◆ EXTRACTED TEXT ◆
....................

Within corporate law there is a tense awareness of the overwhelming power of controlling shareholders. Oftentimes, such shareholders exert prodigious force over the actions of the company’s board of directors, in part because controlling shareholders may handpick the board.1 Using their connections to the board, a controlling shareholder may influence company action in an interested2 transaction in a way that lines the pocket of the large, institutional, controlling shareholder rather than maximizing value for the individual shareholder.3 Corporate boards have attempted to skirt this uneasy relationship by appointing “objective” bodies to oversee the interested transactions.4 However, these objective bodies are often composed of directors who still are tangentially related to the controlling shareholder itself. Disinterested directors are still subject to the whims of the controller, either through the threat of the loss of a seat at the board or through other additional benefits the controller may confer.5 Corporate law has relied on oversight by independent directors—directors who have no ties to the controller or the company besides their service on the board—to safeguard against controller opportunism. However, due to their conflicts, independent directors cannot be expected to effectively guard the interests of public investors.
This brief discussion will center on a new solution to this problem: statutorily defined independent directors. Only through meeting specific requirements, like being approved by a majority of minority shareholders or by serving on the board for a specific amount of time, can a director be considered truly independent and thus approve or veto an interested transaction.
The benefits of adopting a statutory requirement for independent directors are twofold. First, such an adoption would reduce the court’s burden in judicial review.6 No longer would courts agonize over whether to employ an entire fairness or a business judgment rule. Rather it would be the qualifications of the directors themselves that would be challengeable. Having a salient body of statutory framework to evaluate whether a director is compromised would go far in alleviating a cumbersome legal system. Second, clarity and certainty would come to an area of the law that is sorely lacking in both. It would no longer become necessary to define explicitly what a controlling shareholder is with respect to an interested transaction. Delaware has defined control status to mean that a stockholder has “effective control of the board.”7 What this means in practice is hardly clear. A simple percentage of ownership of the company is evidence for control, but not necessary to establish that a stockholder has control status.8 Other factors, such as the perception of control, or the ability to set company policy all factor in to whether a stockholder is deemed to be “controlling” or not and whether a heightened judicial standard is applied to some of their transactions.9 Courts have heretofore been rock solid in their confidence that independent directors could faithfully consider a shareholder’s demand to pursue litigation against a controlling shareholder.10 Rather than courts focusing on the shareholder, statutory requirements put the focus on the directors themselves.

....................

◆ SUPPLIED MATERIAL ◆

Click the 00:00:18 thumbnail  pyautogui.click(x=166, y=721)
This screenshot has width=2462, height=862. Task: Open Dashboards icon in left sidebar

....................

◆ STATED TASK ◆
Could you carry on the passage about statutorily defined independent directors, starting right after its final sentence? The lines have no part in what is asked here.

◆ FINAL ANSWER ◆
Businesses and shareholders would also be given an immense amount of clarity. They would know precisely what kind of directors of a company would be able to sanitize the interested transaction proposed by any of the controlling shareholders. If Director 1 owes her seat on the board to Apple, she cannot vote on a merger with iTunes, but would be fully qualified to make her voice heard in other transactions.
Once this backbone of the statutory regime is laid, then the criteria can follow. First, any statutory regime that seeks to define independence must require that such a director is one that is approved by a majority of minority shareholders.11 Controlling shareholders would thus lose a critical edge in that a director who owed their appointment to the controller would be disbarred from reviewing an action taken to benefit the controller. Second, independent directors must have served as a director for a period of time. A proposal to Michigan’s Business Corporation Act in 1987 attempted to set a time of three years as being the minimum to forecast independence, but the exact amount of time is not the most salient point, it is more important that the director must have been served for at least some time on the board.12 Third, there should be an expansion of which directors attain “interested” status within a transaction. This should include directors who are not only financially involved with the transaction, but also those directors who have some sort of affiliation to the controller. Such affiliation could include prior employment with the controller, ownership in equity of the controller, or personal ties to officers of the controller. It may seem over-expansive to limit participation of directors in this manner, but it is absolutely crucial to ensure fairness. Without some measure of certainty, the power of controlling shareholders will remain unchecked. The specifics of statutorily created independent directors still needs to be fleshed out, but the need to create independent creators is certainly a pressing one, as public shareholders are desperate for protection against a controller with adverse interests.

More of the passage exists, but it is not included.